I read parts of the transcript, prompted by a satirical article asserting that Roberts had to ask about the civil basis of marriage. Michigan seemed to have no substantive case at all. The main theme was that if gay marriage were allowed, some children might grow up thinking marriage was not about procreation, and therefore more marriages could fail.

Alito and Scalia kept mentioning tradition. I was surprised that no-one pointed out that the Court's job is to update traditions as required.

LFC said...

I agree that Michigan has a weak case. At a minimum it has to show a "rational basis" for its law (which I think is in the form of an amendment to the Michigan constitution), and the law probably can't even clear that low hurdle.


Alito and Scalia kept mentioning tradition. I was surprised that no-one pointed out that the Court's job is to update traditions as required.

Yes, this gets to ongoing debates about what the role (or the job) of the Court is. Learned tomes have been written about this, so I won't try to say too much in a comment box.

The U.S. Sup Ct, as may also be the case in some other legal systems, is an uneasy mixture of a legal and a political institution, which is one reason I find it interesting. And of course its cases can at least occasionally have a society-wide effect, for good and ill.

For example, twenty years after outlawing deliberate segregation in public schools in Brown v Bd of Education, the Court held that schools in Detroit, overwhelmingly black in their student bodies, did not have to be integrated with the white schools in the Detroit suburbs unless there was evidence of a deliberate intent on the part of officials to bring about the result of black inner-city schools and white suburban ones. That decision, Milliken v. Bradley (1974), helped condemn an entire generation of African-Americans, esp. in northern cities, to substandard education, and is, I think, one of the worst Sup Ct decisions of the past half-century. (It
was a 5 to 4 decision, with Harry Blackmun, a hero to some because he was the author of Roe v. Wade, on the wrong side in Milliken.)

****

--- What to do ---
Continue the comment thread above on the Supreme Court marriage case, starting after its last sentence.

--- Information supplied ---
****

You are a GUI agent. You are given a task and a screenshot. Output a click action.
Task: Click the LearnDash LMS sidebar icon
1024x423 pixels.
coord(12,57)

****

--- Task result ---
While the Court's civil-rights jurisprudence has arguably stagnated in certain key respects (as just mentioned, the full promise of Brown was stymied by Milliken, and there are other, more recent examples (e.g. the Shelby County case, weakening the Voting Rights Act), in the area of individual freedom on 'personal-choice' issues, the Ct's jurisprudence seems to have gone, more or less and with stops and starts, in a progressive (for lack of a better word) direction. That has a lot to do w the make-up of the Court and the way Justice Kennedy, often the 'swing' vote, has gone on these issues.

Peter T said...

Is there any better argument than Michigan's out there?

LFC said...

Well, from my reading of the transcript of the oral argument I think Michigan had 2 or 3 different 'arguments'. They were all weak, but the least bad one seemed to me to be (and I'm loosely paraphrasing Bursch as I understood him):

Every definition of marriage is going to include some people and exclude others. Michigan's choice to draw the line where it has drawn it does exclude same-sex couples from marriage, but since every definition will be exclusionary of someone(s), the mere fact of exclusion is not dispositive (or decisive), and while Michigan's basis for this particular exclusion may seem rather questionable, a "rational voter" could conclude that it has some merit, and that's all that is required under the rational-basis test.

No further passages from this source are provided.